Beyond Local Regulation: Network-Based Prediction of Gene Expression and Its Application to Neuropsychiatric Traits

Understanding how genetic variation shapes brain-related traits with complex heritability requires models capable of capturing the multifaceted regulatory architecture of gene expression. Non-coding variants are thought to influence disease risk primarily by modulating transcriptomic regulation rather than through direct coding changes. Gene-level prediction models, which impute expression from genetic data, offer a framework for linking genetic variation to transcriptional consequences; however, current approaches predominantly rely on cis-eQTLs—capturing primarily local regulatory effects—thus limiting their ability to model the distributed architecture of gene regulatory networks. To address these limitations, the present work develops an integrative framework that incorporates gene co-expression network information into genetically regulated expression (GReX) models.

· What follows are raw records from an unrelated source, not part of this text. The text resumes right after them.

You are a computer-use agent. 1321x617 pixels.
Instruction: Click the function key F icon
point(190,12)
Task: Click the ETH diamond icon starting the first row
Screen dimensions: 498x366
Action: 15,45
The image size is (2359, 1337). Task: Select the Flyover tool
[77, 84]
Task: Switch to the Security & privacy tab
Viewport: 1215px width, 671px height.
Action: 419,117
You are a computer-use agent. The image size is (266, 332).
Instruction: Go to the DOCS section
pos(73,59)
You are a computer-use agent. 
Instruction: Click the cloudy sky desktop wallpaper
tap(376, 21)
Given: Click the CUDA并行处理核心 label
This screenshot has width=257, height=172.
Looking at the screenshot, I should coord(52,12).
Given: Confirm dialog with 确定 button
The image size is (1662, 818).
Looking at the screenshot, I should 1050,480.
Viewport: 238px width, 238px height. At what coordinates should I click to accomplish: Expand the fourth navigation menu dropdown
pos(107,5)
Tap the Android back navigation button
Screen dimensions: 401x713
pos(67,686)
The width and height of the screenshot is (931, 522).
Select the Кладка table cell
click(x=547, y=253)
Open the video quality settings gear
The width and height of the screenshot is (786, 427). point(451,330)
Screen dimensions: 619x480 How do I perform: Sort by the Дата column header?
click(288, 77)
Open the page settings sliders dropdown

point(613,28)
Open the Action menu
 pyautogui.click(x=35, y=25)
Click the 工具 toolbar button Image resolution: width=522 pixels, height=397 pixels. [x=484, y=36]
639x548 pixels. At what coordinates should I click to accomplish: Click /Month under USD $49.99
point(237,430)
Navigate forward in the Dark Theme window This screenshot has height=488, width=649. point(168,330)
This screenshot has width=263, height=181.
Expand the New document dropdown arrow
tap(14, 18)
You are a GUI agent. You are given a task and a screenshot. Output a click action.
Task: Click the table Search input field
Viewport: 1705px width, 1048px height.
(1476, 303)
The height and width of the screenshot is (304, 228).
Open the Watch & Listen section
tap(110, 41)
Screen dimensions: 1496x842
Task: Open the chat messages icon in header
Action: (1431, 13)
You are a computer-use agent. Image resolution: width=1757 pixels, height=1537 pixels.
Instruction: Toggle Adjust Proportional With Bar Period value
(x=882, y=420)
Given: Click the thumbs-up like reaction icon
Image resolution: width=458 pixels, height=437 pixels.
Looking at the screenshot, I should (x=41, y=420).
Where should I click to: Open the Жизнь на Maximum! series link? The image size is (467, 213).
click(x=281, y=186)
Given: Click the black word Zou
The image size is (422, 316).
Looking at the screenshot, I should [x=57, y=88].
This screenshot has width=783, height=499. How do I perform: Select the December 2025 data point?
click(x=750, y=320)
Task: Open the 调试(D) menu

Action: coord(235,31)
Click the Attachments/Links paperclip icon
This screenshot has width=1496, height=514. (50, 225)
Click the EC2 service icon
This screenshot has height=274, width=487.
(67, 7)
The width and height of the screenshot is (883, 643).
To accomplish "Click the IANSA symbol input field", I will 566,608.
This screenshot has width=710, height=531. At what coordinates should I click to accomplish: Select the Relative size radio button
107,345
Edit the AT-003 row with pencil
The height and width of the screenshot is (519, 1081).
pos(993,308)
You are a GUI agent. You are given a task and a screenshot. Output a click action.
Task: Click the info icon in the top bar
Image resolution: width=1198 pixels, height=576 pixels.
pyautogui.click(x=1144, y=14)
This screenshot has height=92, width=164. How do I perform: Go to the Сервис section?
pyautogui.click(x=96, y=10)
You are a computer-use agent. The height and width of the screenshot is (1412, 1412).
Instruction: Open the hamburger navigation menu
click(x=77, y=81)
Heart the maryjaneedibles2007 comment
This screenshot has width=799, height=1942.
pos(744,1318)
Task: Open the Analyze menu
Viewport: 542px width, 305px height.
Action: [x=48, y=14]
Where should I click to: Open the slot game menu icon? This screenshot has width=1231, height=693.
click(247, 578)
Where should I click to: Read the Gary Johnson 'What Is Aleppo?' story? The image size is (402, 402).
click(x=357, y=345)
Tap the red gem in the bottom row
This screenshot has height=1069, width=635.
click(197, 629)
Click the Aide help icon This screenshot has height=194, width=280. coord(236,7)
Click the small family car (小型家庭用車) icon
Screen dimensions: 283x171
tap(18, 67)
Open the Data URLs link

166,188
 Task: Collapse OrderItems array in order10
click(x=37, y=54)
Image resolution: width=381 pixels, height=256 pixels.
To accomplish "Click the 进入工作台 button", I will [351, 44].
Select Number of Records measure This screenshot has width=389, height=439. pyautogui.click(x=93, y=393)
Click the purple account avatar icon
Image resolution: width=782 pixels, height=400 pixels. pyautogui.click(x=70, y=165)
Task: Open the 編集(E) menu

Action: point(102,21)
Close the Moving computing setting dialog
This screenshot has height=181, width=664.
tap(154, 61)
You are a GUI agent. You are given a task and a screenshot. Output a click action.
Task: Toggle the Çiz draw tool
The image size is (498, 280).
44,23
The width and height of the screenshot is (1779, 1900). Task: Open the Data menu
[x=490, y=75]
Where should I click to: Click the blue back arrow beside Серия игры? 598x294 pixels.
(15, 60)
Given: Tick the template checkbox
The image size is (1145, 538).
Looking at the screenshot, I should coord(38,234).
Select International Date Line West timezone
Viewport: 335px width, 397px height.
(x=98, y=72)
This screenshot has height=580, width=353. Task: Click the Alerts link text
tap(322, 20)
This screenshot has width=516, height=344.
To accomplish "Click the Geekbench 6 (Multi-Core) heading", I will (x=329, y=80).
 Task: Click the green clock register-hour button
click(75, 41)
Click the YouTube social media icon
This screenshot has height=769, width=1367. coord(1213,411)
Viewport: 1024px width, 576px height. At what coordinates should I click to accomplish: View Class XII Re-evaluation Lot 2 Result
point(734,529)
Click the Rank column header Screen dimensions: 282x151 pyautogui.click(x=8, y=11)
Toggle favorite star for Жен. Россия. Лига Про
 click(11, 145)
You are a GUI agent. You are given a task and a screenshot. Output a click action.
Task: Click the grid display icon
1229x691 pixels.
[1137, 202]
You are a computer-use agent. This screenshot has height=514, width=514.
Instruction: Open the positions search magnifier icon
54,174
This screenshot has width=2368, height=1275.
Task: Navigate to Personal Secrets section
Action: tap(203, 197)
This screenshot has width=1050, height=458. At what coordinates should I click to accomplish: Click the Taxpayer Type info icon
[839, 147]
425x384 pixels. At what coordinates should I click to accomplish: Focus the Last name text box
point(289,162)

By leveraging the structure of transcriptional networks, the approach guides the detection of trans-regulatory (distal) effects and improves transcriptomic prediction. In the first study, I implemented this framework through the development of two complementary algorithms, INGENE and MODULE, which integrate co-expression module structure into trans-eQTL selection and dimensionality reduction for gene-level prediction. Using RNA-seq and genotype data from postmortem brain cohorts (LIBD, CMC, and GTEx), I trained and validated these models across six brain regions (amygdala, caudate nucleus, dorsal/subgenual anterior cingulate cortex, dorsolateral prefrontal cortex, hippocampus). Benchmarking against both an original cis-based model and EpiXcan—the leading benchmark for cis-model performance on our training dataset—demonstrated that the integration of cis- and trans-predictions significantly improves gene coverage and predictive accuracy across independent datasets. In the second study, I applied the co-expression-informed prediction models to large-scale schizophrenia (SCZ) cohorts from the Psychiatric Genomics Consortium wave 3 (PGC3) to evaluate their utility in gene-trait association discovery. By imputing gene expression across brain regions and performing association testing, I identified 1,764 SCZ-associated genes across regions (pFDR < .01), including 1,515 novel associations not captured by cis-only approaches.